個別性を捉えて一人一人に合った支援に繋げるための情報収集

入退院支援室 赤谷 智美

 私は元々記憶力に自信がなく、暗記系の教科は苦手でした。年々さらに衰えを感じ、自分の子供の誕生日も西暦だと何年?と考えてしまうほどです。看護師として、患者さんのことはできるだけ覚えていたいと思います。患者さんに覚えて貰えているのは嬉しいもので、きっとそれは患者さんも同じはず。自分のことを理解してくれているという安心感にもつながり、よりよい関係性を築くことができると思います。しかし、記憶力の悪い私にとって名前だけ聞いてもすぐに思い出すのは難しく、カルテをみて、顔写真でもついていたらいいのに…と思いながら記録を辿っています。

 入退院支援室では入院前から患者さんの身体的・社会的・精神的側面を把握し、患者さんにとって最良の医療サービスを提供するとこが目的の一つです。主にアナムネ聴取を行っていますが、私は決まった質問だけして同じような情報を残すのではなく、できるだけ“ほかに何か気になることはないか”を聞き出し、話されていた内容から必要な事に関連付けて記録に残すよう心がけています。
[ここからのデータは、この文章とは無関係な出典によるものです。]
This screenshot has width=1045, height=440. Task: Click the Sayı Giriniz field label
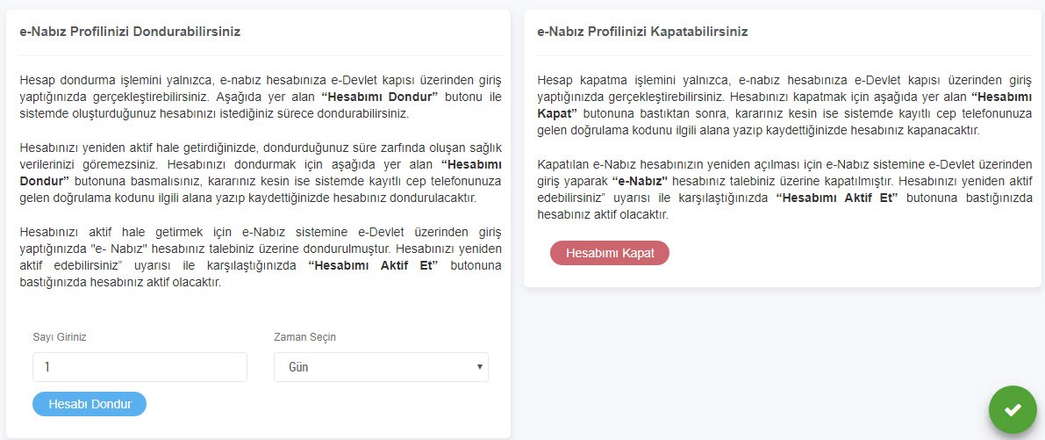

 こんな仕事をしている。人に懐かない犬を飼っている。ぼーっと生きてんじゃねーよ!が格言。魚の骨がのどに刺さったのがきになる。昭和の歌謡曲が好き。自分はさみしがりや、人見知りで遠慮しがち。患者さんは様々なことを話してくださいます。こんな情報必要?と思うこともあるかもしれませんが、私はできるだけ記録に残しています。ちょっとした情報からも、だから受診が遅れたのか、だから病状が悪化したのか、対応でこんなことに配慮するといいかな、など気がつける点も多いと思います。そういった様々な情報は、患者さんをより詳しく理解することに繋がり、記憶に残りやすいのです。

 入退院支援室は患者さんの話をしっかり聴ける貴重な場だと思っています。最近は入退院を繰り返す患者さんには「前回こうでしたが、今回はどうですか?」「あのことはどうなりましたか?」とより親密に話ができるようになってきたと感じています。病状の経過や生活状況はもちろん、性格や考え方、何を大切にしているか何が心配なのか、個別性を捉えて患者さん一人一人に合った入院治療や看護の提供に繋がるように努めていきたいと思います。